#### Record excerpts ####
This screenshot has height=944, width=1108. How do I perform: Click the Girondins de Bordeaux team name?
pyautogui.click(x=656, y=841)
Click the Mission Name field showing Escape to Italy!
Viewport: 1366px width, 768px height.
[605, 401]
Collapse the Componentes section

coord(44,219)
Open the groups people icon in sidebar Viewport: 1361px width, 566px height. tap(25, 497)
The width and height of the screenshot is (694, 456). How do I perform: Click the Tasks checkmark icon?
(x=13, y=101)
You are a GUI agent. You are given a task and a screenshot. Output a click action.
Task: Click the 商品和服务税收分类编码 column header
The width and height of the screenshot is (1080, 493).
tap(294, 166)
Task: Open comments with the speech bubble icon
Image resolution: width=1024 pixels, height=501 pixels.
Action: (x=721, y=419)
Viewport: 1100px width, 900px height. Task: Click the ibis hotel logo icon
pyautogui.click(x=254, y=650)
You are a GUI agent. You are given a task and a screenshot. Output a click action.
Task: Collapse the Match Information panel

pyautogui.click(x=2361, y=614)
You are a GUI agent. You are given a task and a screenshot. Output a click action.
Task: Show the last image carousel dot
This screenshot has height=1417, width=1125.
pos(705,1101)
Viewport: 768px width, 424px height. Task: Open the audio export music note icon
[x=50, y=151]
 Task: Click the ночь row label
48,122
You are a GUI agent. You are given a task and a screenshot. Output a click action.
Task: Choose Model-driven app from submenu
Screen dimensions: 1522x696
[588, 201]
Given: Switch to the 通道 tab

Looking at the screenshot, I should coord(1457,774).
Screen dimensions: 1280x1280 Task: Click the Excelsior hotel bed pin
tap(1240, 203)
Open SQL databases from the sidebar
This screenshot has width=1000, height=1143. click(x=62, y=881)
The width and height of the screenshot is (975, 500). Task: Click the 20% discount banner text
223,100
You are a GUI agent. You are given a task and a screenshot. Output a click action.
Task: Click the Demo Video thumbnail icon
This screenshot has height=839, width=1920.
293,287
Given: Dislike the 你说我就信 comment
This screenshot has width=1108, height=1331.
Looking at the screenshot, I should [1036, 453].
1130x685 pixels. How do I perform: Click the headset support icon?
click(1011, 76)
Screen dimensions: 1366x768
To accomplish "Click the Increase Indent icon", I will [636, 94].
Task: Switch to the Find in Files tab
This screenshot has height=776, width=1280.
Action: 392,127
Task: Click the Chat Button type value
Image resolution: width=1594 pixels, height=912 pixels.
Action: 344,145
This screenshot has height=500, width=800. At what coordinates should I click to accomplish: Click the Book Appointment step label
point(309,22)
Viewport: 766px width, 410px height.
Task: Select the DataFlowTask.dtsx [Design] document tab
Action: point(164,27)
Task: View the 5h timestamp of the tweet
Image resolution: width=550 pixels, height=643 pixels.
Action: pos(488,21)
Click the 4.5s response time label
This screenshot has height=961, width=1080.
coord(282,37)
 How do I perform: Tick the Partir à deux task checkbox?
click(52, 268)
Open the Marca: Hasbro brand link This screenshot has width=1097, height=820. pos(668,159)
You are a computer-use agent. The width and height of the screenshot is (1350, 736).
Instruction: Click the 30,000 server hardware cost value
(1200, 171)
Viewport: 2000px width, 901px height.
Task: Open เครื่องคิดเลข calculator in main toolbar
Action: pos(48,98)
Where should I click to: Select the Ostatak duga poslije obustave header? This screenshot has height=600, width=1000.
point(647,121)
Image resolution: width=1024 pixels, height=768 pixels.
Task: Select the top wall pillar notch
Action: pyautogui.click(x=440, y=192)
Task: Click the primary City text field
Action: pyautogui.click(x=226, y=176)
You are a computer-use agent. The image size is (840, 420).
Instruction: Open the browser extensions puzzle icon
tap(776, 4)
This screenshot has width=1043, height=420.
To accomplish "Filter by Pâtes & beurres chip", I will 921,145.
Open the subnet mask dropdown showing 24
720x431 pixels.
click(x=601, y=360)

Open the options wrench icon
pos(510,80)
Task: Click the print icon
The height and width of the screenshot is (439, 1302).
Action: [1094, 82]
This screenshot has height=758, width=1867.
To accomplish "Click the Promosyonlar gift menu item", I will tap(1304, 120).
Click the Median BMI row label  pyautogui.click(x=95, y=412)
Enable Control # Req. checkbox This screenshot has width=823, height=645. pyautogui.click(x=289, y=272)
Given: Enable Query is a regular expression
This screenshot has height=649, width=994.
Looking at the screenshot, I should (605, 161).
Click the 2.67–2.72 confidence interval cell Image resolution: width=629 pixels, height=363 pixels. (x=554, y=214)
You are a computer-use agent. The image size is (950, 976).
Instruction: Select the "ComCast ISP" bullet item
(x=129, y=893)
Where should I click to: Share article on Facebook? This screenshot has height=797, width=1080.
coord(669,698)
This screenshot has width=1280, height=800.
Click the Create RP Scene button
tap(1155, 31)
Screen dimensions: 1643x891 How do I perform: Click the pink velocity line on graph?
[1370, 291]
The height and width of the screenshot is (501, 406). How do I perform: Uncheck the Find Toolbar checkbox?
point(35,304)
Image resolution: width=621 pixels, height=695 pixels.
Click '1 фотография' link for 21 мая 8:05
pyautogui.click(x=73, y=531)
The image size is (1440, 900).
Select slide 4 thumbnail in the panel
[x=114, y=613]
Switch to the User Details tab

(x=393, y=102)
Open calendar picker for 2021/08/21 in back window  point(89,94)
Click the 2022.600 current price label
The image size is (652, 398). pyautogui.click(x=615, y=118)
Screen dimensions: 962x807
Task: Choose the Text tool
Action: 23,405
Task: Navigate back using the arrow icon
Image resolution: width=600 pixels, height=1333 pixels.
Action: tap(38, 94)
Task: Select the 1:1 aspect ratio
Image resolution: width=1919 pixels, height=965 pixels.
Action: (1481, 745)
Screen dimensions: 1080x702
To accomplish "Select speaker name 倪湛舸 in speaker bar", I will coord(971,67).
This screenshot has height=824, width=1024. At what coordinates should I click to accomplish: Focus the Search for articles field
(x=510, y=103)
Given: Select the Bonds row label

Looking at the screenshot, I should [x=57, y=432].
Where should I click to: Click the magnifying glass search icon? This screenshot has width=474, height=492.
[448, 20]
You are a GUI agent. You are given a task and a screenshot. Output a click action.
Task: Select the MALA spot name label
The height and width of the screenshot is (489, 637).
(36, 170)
####
About this exercise:
Everything above from the line containing "This screenshot has height=649, width=994." through the line containing "Open calendar picker" must be copied exactly. Nothing outside that range belongs in the answer.

Answer section:
This screenshot has height=649, width=994.
Looking at the screenshot, I should (605, 161).
Click the 2.67–2.72 confidence interval cell Image resolution: width=629 pixels, height=363 pixels. (x=554, y=214)
You are a computer-use agent. The image size is (950, 976).
Instruction: Select the "ComCast ISP" bullet item
(x=129, y=893)
Where should I click to: Share article on Facebook? This screenshot has height=797, width=1080.
coord(669,698)
This screenshot has width=1280, height=800.
Click the Create RP Scene button
tap(1155, 31)
Screen dimensions: 1643x891 How do I perform: Click the pink velocity line on graph?
[1370, 291]
The height and width of the screenshot is (501, 406). How do I perform: Uncheck the Find Toolbar checkbox?
point(35,304)
Image resolution: width=621 pixels, height=695 pixels.
Click '1 фотография' link for 21 мая 8:05
pyautogui.click(x=73, y=531)
The image size is (1440, 900).
Select slide 4 thumbnail in the panel
[x=114, y=613]
Switch to the User Details tab

(x=393, y=102)
Open calendar picker for 2021/08/21 in back window  point(89,94)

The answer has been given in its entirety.